Pancasila
sebagai falsafah negara merupakan landasan idiil dari pungutan pajak. Pancasila
yang bersifat kekeluargaan dan kegotong royongan sudah terjelma dalam peraturan
perpajakan. Pajak-pajak yang digunakan untuk membiayai pengeluaran-pengeluaran
untuk kepentingan masyarakat umum sudah nyata berdasarkan kegotong royongan dan
kekeluargaan. Gotong royong yang mengandung sifat secara bersama melakukan usaha atau
membiayai kepentingan umum, tanpa secara langsung mendapatkan imbalan tersimpul
dalam pengertian pajak. Rasa kekeluargaan menimbulkan pengertian dan
kesukarelaan pada setiap bangsa Indonesia untuk ikut serta dalam pembiayaan
untuk kepentingan umum. Pancasila mendapatkan penjabarannya dalam pajak-pajak,
Karena pajak itu tidak lain daripada penjelmaan kekeluargaan dan kegotong
royongan rakyat, dimana rakyat memberikan baktinya berupa uang dengan tiada
mendapatkan imbalan yang secara langsung dapat ditunjuk, yang digunakan untuk
membiayai pengeluaran-pengluaran untuk kepentingan masyarakat umum, yang
akhirnya juga mencakup kepentingan individu.

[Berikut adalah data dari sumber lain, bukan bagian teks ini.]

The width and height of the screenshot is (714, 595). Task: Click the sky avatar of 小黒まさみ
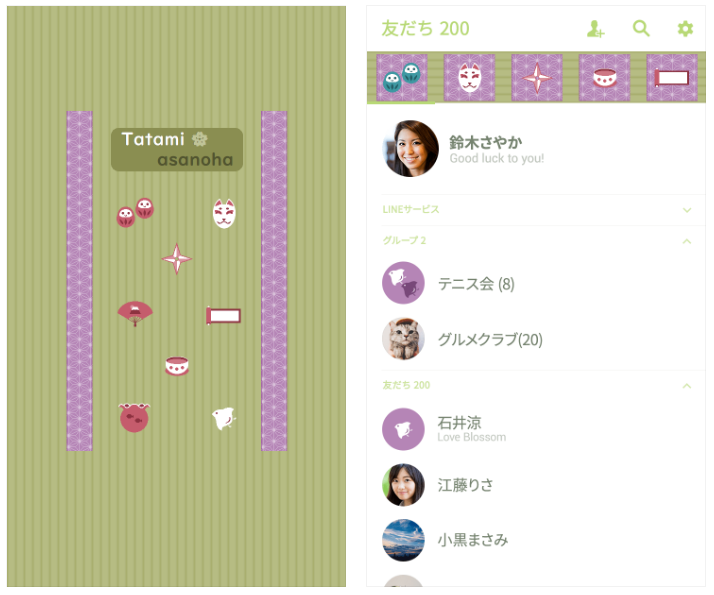tap(403, 540)
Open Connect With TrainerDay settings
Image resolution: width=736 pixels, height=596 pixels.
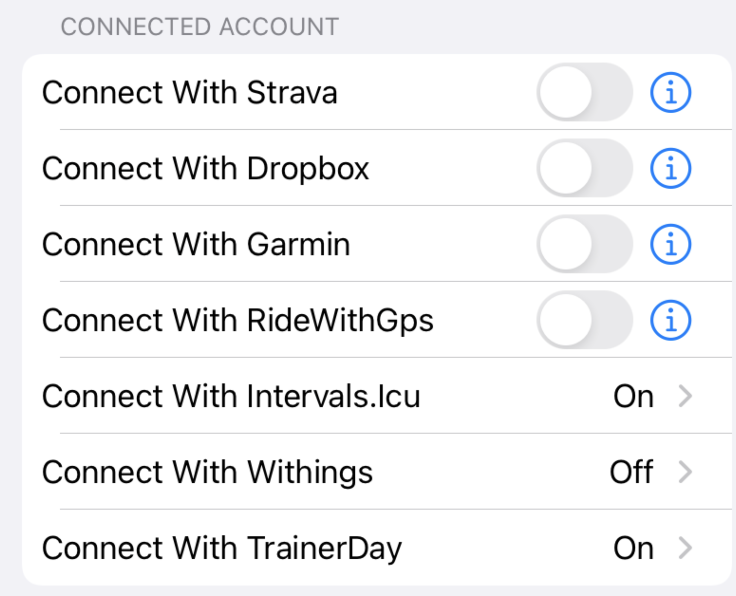377,548
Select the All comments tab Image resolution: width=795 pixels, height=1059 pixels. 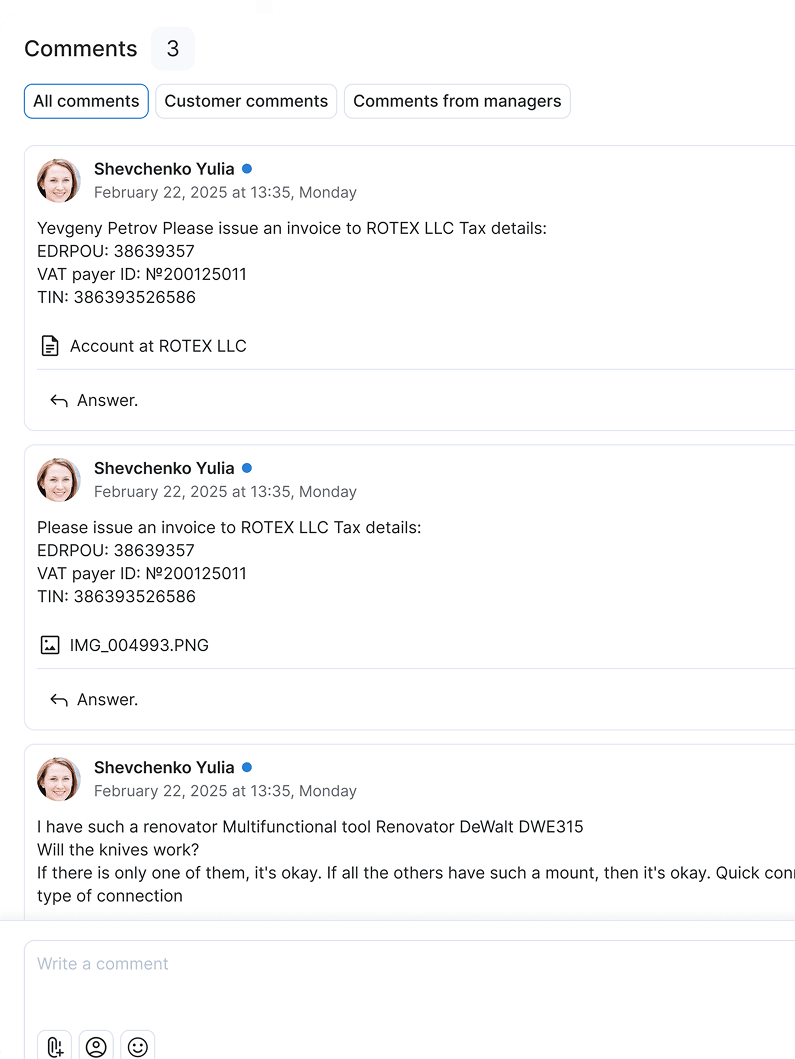tap(86, 101)
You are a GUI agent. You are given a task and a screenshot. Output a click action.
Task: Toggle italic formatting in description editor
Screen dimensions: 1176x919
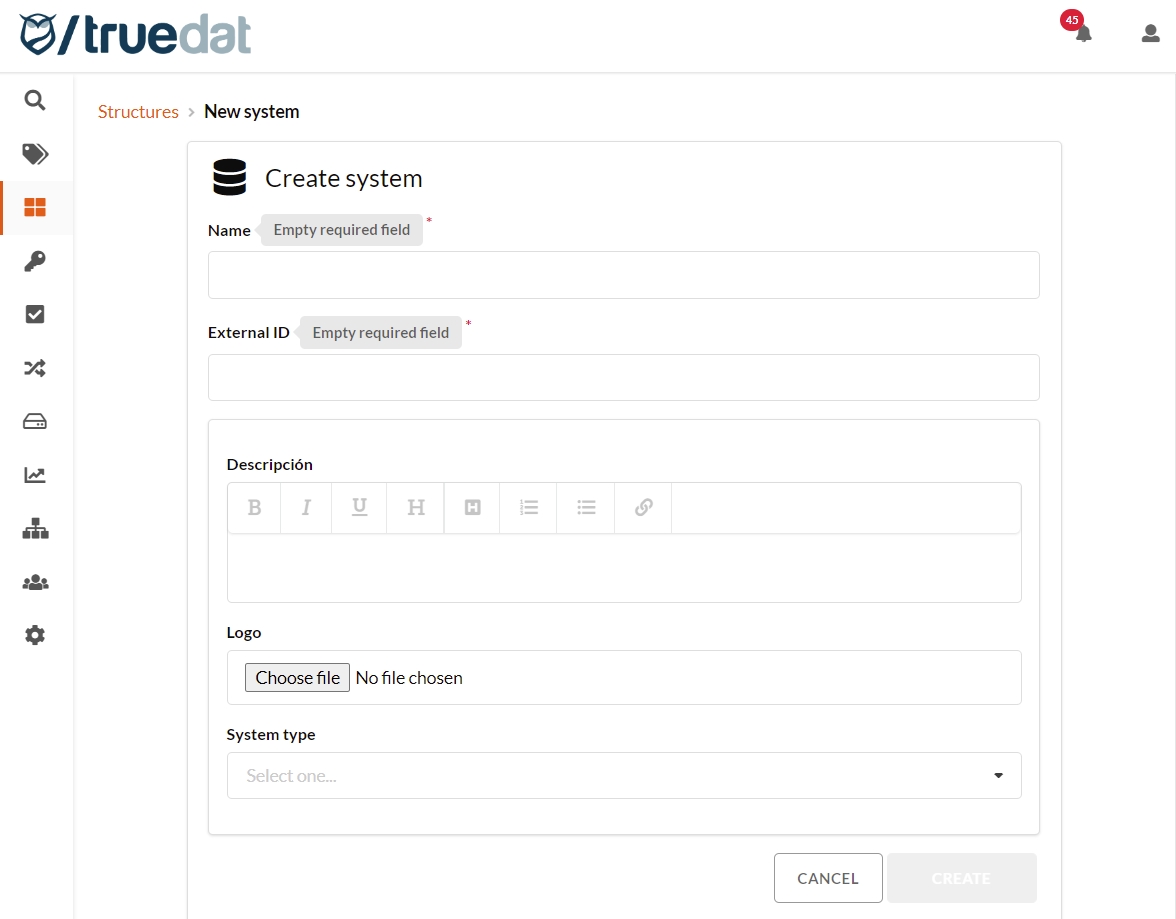coord(306,508)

PENJABARAN SILA PANCASILA DALAM PERPAJAKAN
Hubungan Sila Pertama ‘Ketuhanan Yang Maha Esa’ dengan pajak adalah bahwa pajak yang
dipungut oleh negara merupakan ciptaan manusia, tidak bertentangan dengan
ketuhanan, karena dalam alquran atau kitab suci lainnya, Tuhan juga memerintahkan manusia
untuk membayar zakat atau sepersepuluhan untuk digunakan bagi kepentingan orang-orang
yang miskin atau untuk kepentingan masyarakat umum tanpa mendapatkan imbalan
secara langsung.
Sila Kedua ‘Kemanusiaan yang Adil dan Beradab’, tersirat dalam segi yuridis dari
pajak. Pajak selain harus memenuhi keadilan juga harus sesuai dengan peradaban
manusia. Keadilan yang merupakan salah satu syarat yuridis dari pajak tercermin
dalam prinsip non-diskriminasi, prinsip daya pikul, artinya bahwa orang dalam
keadaan yang sama harus dikenakan pajak yang sama, dan tidak dibenarkan
mengadakan perlakukan yang berlainan terhadapnya,tidak pandang bangsa,
golongan, aliran, ideologi dan lain sebagainya. Kemanusiaan artinya bahwa
perlakukan wajib harus secara manusiawi tidak boleh melanggar HAM dan harus
layak bagi manusia dan tindakan sewenang-wenang terhadap wajib pajak harus
dihindarkan.
Sila Ketiga, ‘Persatuan Indonesia’ dijabarkan dalam pajak-pajak karena
pajak merupakan sumber keuangan utama untuk mempertahankan persatuan yang telah
diproklamairkan, karena hidup suatu bangsa tergantung pada adanya pendapatan negara yang merupakan jiwa untuk
kelangsungan dan kesinambungan hidup bangsa.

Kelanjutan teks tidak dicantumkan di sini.